E intanto la stampa di regime monta la panna su un paio di permessi G in meno
Solo la scorsa settimana, curiosamente (ma tu guarda i casi della vita) in concomitanza con l’arrivo nelle case delle schede di votazione sull’iniziativa “per l’autodeterminazione” l’Ufficio federale di statistica ha pensato bene di pubblicare una statistica (farlocca?) secondo cui il numero di frontalieri in Ticino sarebbe leggermente calato.
In particolare si montava la panna, fino a farla diventare burro Floralp, sulla (presunta) diminuzione di 2000 frontalieri nel settore terziario.
Strane amnesie
Chissà come mai, ci si è dimenticati (?) di dire che proprio nel terziario il numero dei frontalieri è quadruplicato nel giro di pochi anni. E questo a seguito della libera circolazione. Grazie partitocrazia!
Nel terziario non c’è alcun bisogno di importare manodopera dal Belpaese: quella ticinese non solo basta, ma avanza a coprire le necessità. A maggior ragione dopo lo sfascio della piazza finanziaria, con le pesanti conseguenze occupazionali del caso, leggi: cancellazione di posti di lavoro.
Per questa catastrofe possiamo ringraziare l’ex ministra del 5% Widmer Schlumpf e la partitocrazia che le ha retto la coda.
E’ quindi evidente che l’esplosione del frontalierato nel terziario è avvenuto a spese dei lavoratori ticinesi.
Cifre incomplete
Naturalmente chi ha montato la panna sulla presunta diminuzione dei frontalieri si è anche “dimenticato” di dire che in ogni caso le cifre ufficiali (anche nella denegata ipotesi in cui non fossero taroccate), sono comunque incomplete. Da un lato infatti i frontalieri in nero non vengono – ovviamente – conteggiati. Quanti sono? Mistero! Ma di sicuro non sono pochi. Anche perché – è bene tenerlo sempre presente – nel Belpaese il lavoro nero è la norma. L’ex premier Silvio Berlusconi ebbe a dichiarare che “sotto il 20% non si può parlare di lavoro nero”.
E poi ci sono anche i frontalieri che si sono trasformati in permessi B, magari farlocchi (ovvero tramite residenza fittizia in Ticino).

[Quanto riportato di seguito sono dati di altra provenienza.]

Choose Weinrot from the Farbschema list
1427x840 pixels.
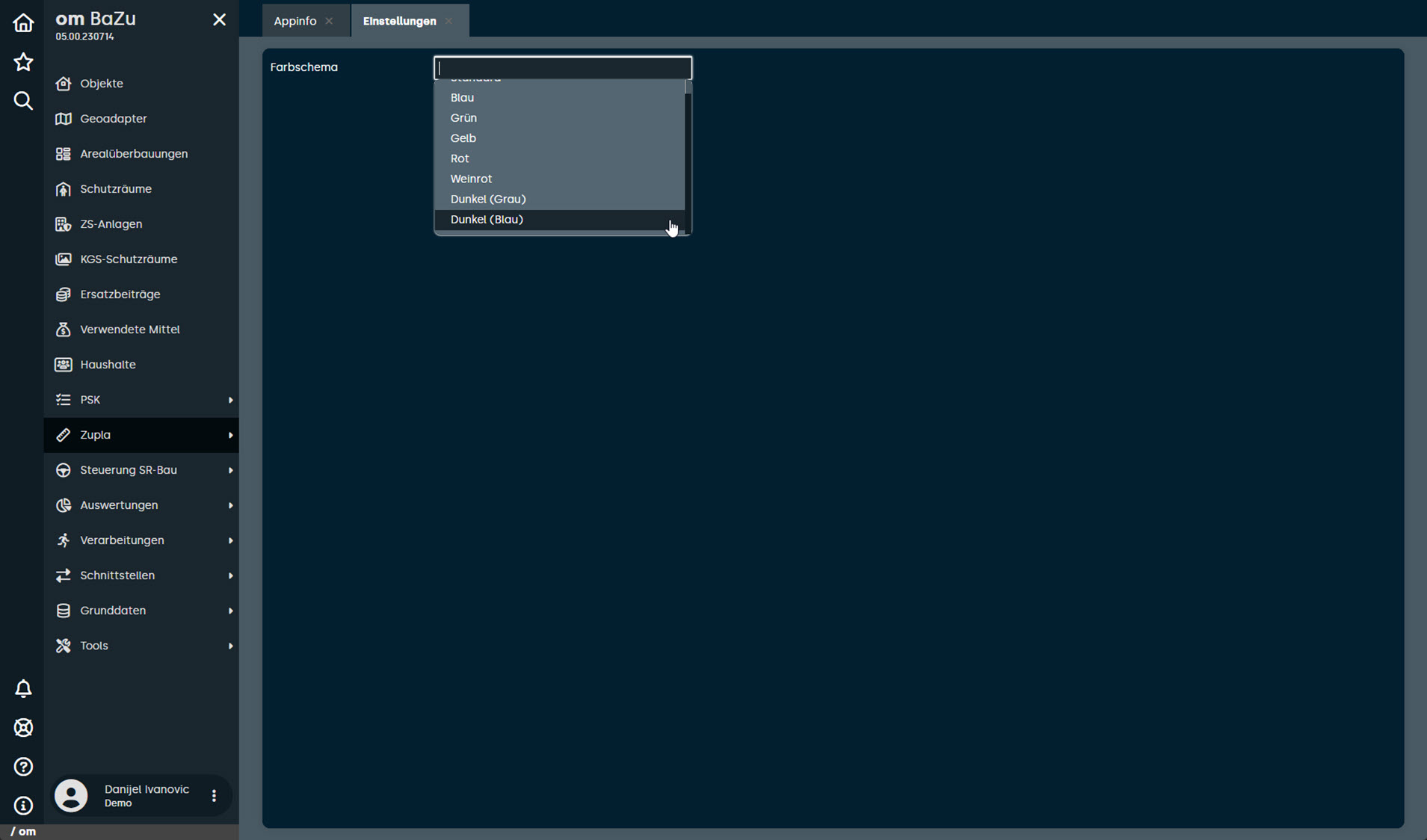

Al proposito esiste un vero e proprio mercato: vedi l’annuncio per la ricerca di un coinquilino fittizio per un monolocale di cui si parla nella “chicca” pubblicata a pagina 9.
Lo spauracchio
Naturalmente la stampa di regime è corsa, servile, a fare la propria parte, dando la notizia della presunta diminuzione dei frontalieri con la massima enfasi. Quando i frontalieri aumentano, invece, lo spazio dedicato è ben diverso. L’obiettivo, chiaramente, è fare campagna di votazione contro l’iniziativa “per l’autodeterminazione”, ormai assurta ad ennesimo spauracchio di una casta allo sbando.
Chi rompe le uova nel paniere?
Adesso però a rompere le uova nel paniere arriva quella che è davvero un’insospettabile. Ossia la SSR. La quale, non si sa in preda a quale raptus, ha pubblicato sul proprio sito una mappa interattiva dei frontalieri divisi per comune (vedi www.mattinonline.ch). Proprio vero che “on n’est jamais trahi que par les siens”!
Grazie alla cartina interattiva della SSR si scopre così che a Manno i frontalieri sono assai più numerosi degli abitanti (1900 contro 1300). Che a Zurigo (!) ci sono meno frontalieri che a Stabio (3500 contro 3800). E avanti con le amenità.
E poi il triciclo vuole farci credere che va tutto bene, e soprattutto che non dobbiamo mettere a rischio la devastante libera circolazione delle persone votando sì all’iniziativa per l’autodeterminazione?
Chiaro: quest’ultima riesumerebbe il “maledetto voto” del 9 febbraio e quindi la preferenza indigena.
La preferenza indigena è infatti contenuta nella Costituzione, sia federale che ticinese. In base all’autodeterminazione, essa avrebbe la precedenza su un accordo internazionale del piffero come è quello sulla libera circolazione. Per la casta eurolecchina e spalancatrice di frontiere, una vera tragedia.